Coticules-- flaws defects?

Smythe

Well-Known Member
What are flaws? I visited Ardennes Coticules and saw this:
"Selected" provides a homogeneous stone while "Standard" shows cosmetic defects or natural colourisation."

I believe a “flaw” or a defect is something that prevent the hone from doing its job… something like a crack or hard inclusion.
But the “Standard” Coticule perform exactly like the “Selected”, so why is the Standard considered flawed? In my book a “defect” or “flaw” is the same.

I look at the Coticules in the Vault (and the one i own) and see beautifully “figured” surface... and never two the same. I do not believe any other stone, natural or artificial can "boast" such variation.

So why do we call these variations in the standard Coticules "defects"?
Am I making sense?
 

Bart

Well-Known Member
I think the problem is of a linguistic nature. (Mind that the people running Ardennes are not native English speaking)

The important word here is: "cosmetic". Cosmetic defects, thus meaning defects that only affect the way the hone looks and not how it performs. This usually refers to small cracks or dents that can be seen in the side of the hone. Have a look at the sideline of n°18:
Please, Log in or Register to view URLs content!

You can clearly see some cracks and also a small void that's filled with glue.
Definitely a standard grade bout, that will sell for a cheaper price than a select grade, yet it will perform without any problems.

The mistake - at least in my opinion - they have made, is that they also rate hones with "natural colourisation" as being standard. Of course, their "mistake" is our fortune, because that allows us to buy some amazingly looking and top notch Coticules at "standard" prices.:) But it connects two entirely different things together, namely natural figuring and natural cracks. The former is often incarnated in black mangane deposits (that may sometimes look like cracks, but are rock solid). In my experience so far that occurrence predicts an excellent, fast cutting Coticule, and if it were my business, I 'd sell these hones at increased price.:sneaky: (finally found a reason to use the "sneaky" smiley).

I got the impression that the reason for having two grades is to meet demands of resellers. Some resellers reject anything that looks "suspicious" in their eyes: small cracks in the side line, black lines at the surface, even when the Coticule layer is not as thick as they'd like.
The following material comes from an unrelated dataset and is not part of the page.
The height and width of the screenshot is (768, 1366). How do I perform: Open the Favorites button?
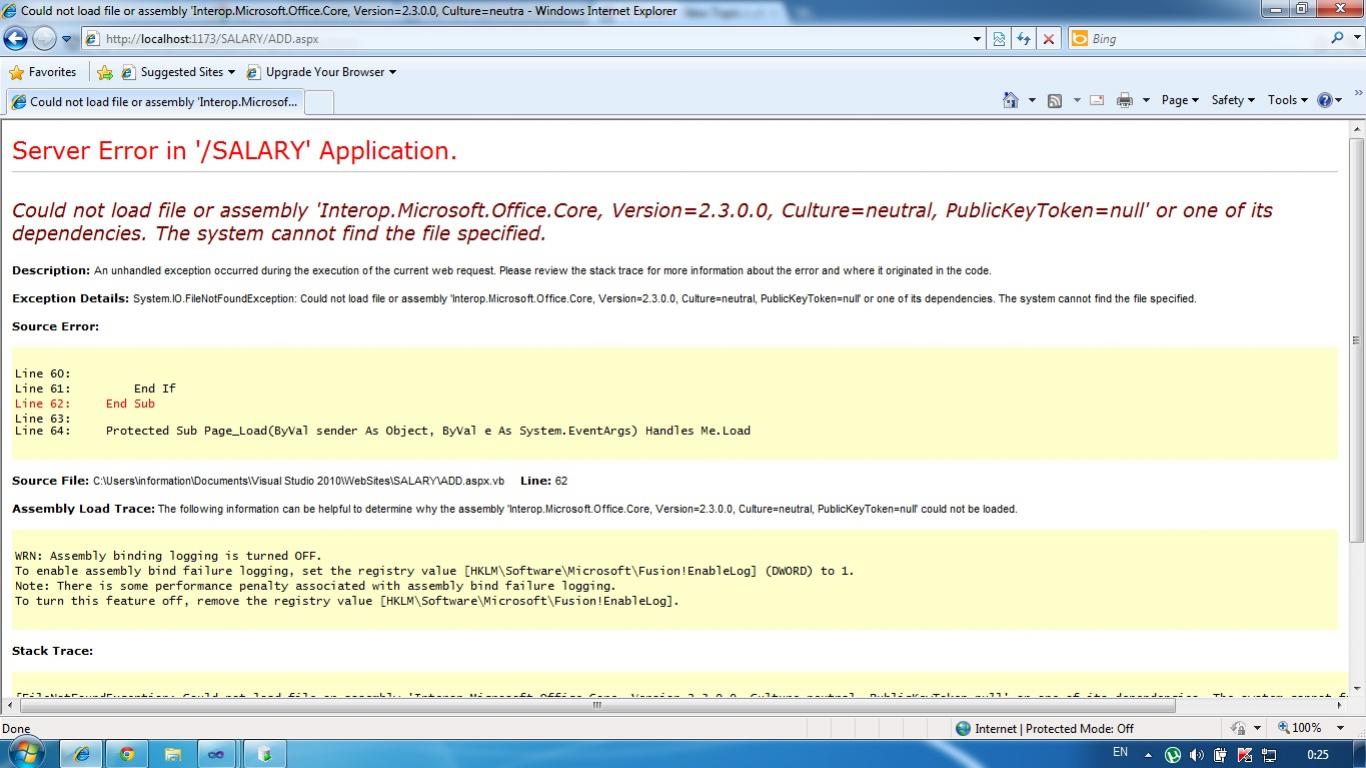pos(43,72)
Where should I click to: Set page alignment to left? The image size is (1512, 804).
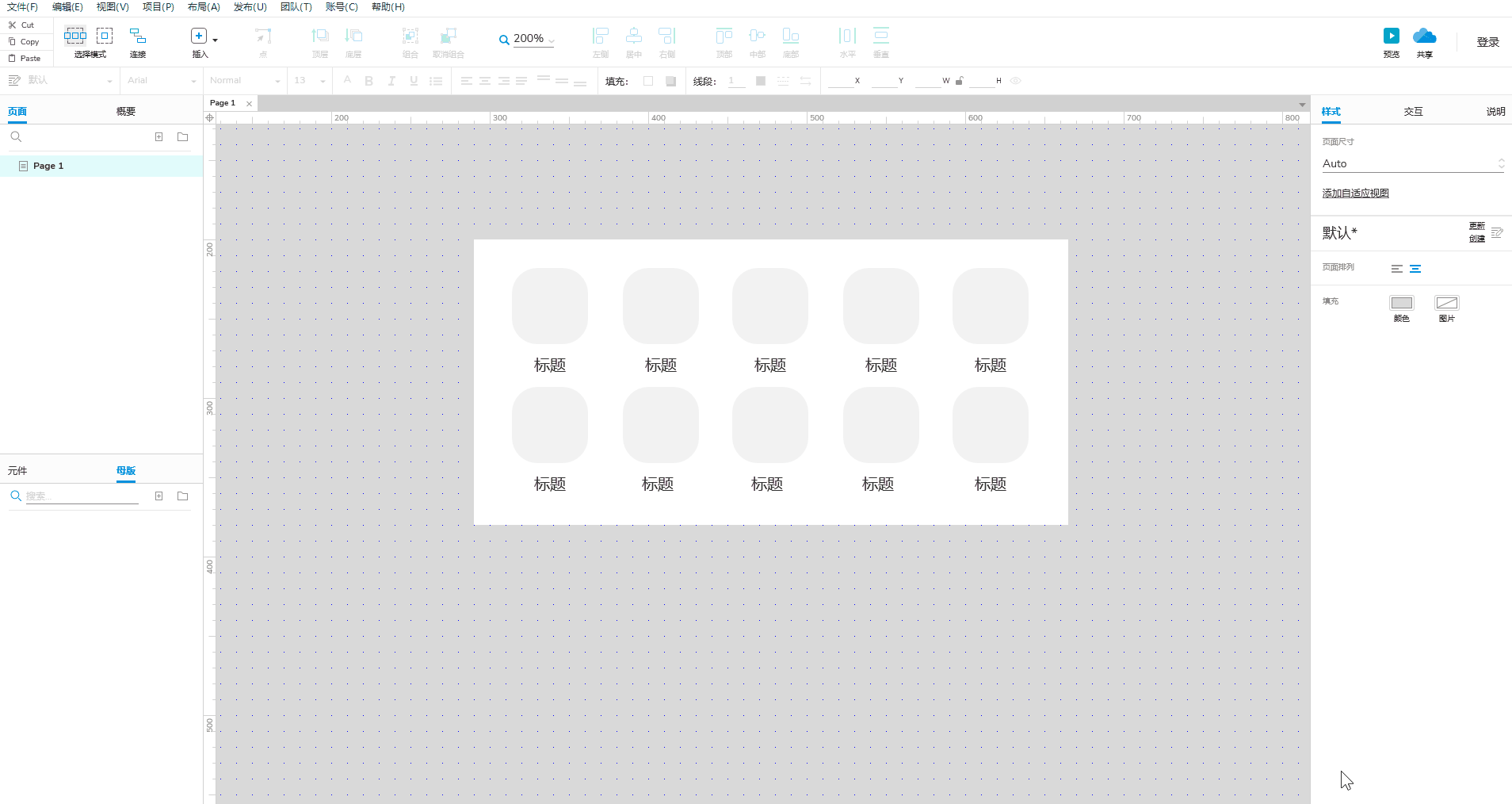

I think that's why they started using two different grades. Now at least they can tell a demanding reseller to only buy (and pay extra for) select grade hones. The disadvantage being that such a reseller will start to promote his "select" hones as being better, which is simply not true.

Real flaws, that would affect the honing, are rejected during the production process. Standard or Select grades have nothing to do with that.